MINOR: quic_tls: Add quic_tls_decrypt2() implementation

This function does exactly the same thing as quic_tls_decrypt(), except that
it does reuse its input buffer as output buffer. This is needed
to decrypt the Retry token without modifying the packet buffer which
contains this token. Indeed, this would prevent us from decryption
the packet itself as the token belong to the AEAD AAD for the packet.
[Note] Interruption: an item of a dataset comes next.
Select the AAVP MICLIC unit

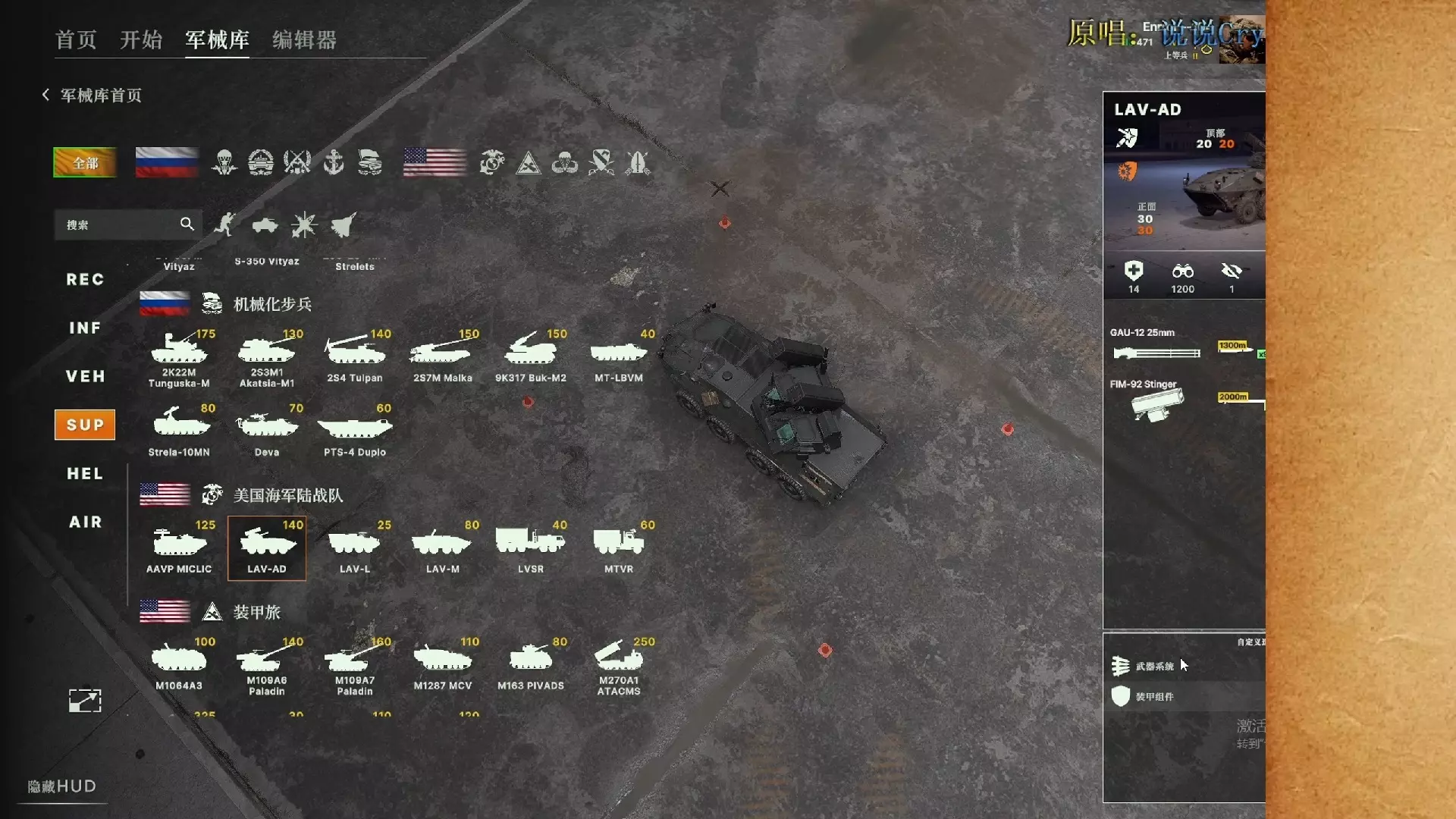coord(179,548)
diff --git a/include/haproxy/quic_tls.h b/include/haproxy/quic_tls.h
index 18a9a047560236babe7772b06e62b9bbf6df3a67..9435e9228a827870f0066db209b55007c4be50f8 100644 (file)
--- a/include/haproxy/quic_tls.h
+++ b/include/haproxy/quic_tls.h
@@ -64,6 +64,12 @@ int quic_tls_encrypt(unsigned char *buf, size_t len,
                      EVP_CIPHER_CTX *ctx, const EVP_CIPHER *aead,
                      const unsigned char *key, const unsigned char *iv);
 
+int quic_tls_decrypt2(unsigned char *out,
+                      unsigned char *in, size_t ilen,
+                      unsigned char *aad, size_t aad_len,
+                      EVP_CIPHER_CTX *ctx, const EVP_CIPHER *aead,
+                      const unsigned char *key, const unsigned char *iv);
+
 int quic_tls_decrypt(unsigned char *buf, size_t len,
                      unsigned char *aad, size_t aad_len,
                      EVP_CIPHER_CTX *tls_ctx, const EVP_CIPHER *aead,

diff --git a/src/quic_tls.c b/src/quic_tls.c
index 8f17b237158c9991da71a4db5d5543d38a4c917d..623f759be231958ff8475c00d109c488677b993a 100644 (file)
--- a/src/quic_tls.c
+++ b/src/quic_tls.c
@@ -490,6 +490,42 @@ int quic_tls_decrypt(unsigned char *buf, size_t len,
        return 1;
 }
 
+/* Similar to quic_tls_decrypt(), except that this function does not decrypt
+ * in place its ciphertest if <out> output buffer ciphertest with <len> as length
+ * is different from <in> input buffer. This is the responbality of the caller
+ * to check that the output buffer has at least the same size as the input buffer.
+ * Note that for CCM mode, we must set the the ciphertext length if AAD data
+ * are provided from <aad> buffer with <aad_len> as length. This is always the
+ * case here. So the caller of this function must provide <aad>. Also note that
+ * there is no need to call EVP_DecryptFinal_ex for CCM mode.
+ *
+ * https://wiki.openssl.org/index.php/EVP_Authenticated_Encryption_and_Decryption
+ *
+ * Return 1 if succeeded, 0 if not.
+ */
+int quic_tls_decrypt2(unsigned char *out,
+                      unsigned char *in, size_t len,
+                      unsigned char *aad, size_t aad_len,
+                      EVP_CIPHER_CTX *ctx, const EVP_CIPHER *aead,
+                      const unsigned char *key, const unsigned char *iv)
+{
+       int outlen;
+       int aead_nid = EVP_CIPHER_nid(aead);
+
+       len -= QUIC_TLS_TAG_LEN;
+       if (!EVP_DecryptInit_ex(ctx, NULL, NULL, NULL, iv) ||
+           !EVP_CIPHER_CTX_ctrl(ctx, EVP_CTRL_AEAD_SET_TAG, QUIC_TLS_TAG_LEN, in + len) ||
+           (aead_nid == NID_aes_128_ccm &&
+            !EVP_DecryptUpdate(ctx, NULL, &outlen, NULL, len)) ||
+           !EVP_DecryptUpdate(ctx, NULL, &outlen, aad, aad_len) ||
+           !EVP_DecryptUpdate(ctx, out, &outlen, in, len) ||
+           (aead_nid != NID_aes_128_ccm &&
+            !EVP_DecryptFinal_ex(ctx, out + outlen, &outlen)))
+               return 0;
+
+       return 1;
+}
+
 /* Derive <key> and <iv> key and IV to be used to encrypt a retry token
  * with <secret> which is not pseudo-random.
  * Return 1 if succeeded, 0 if not.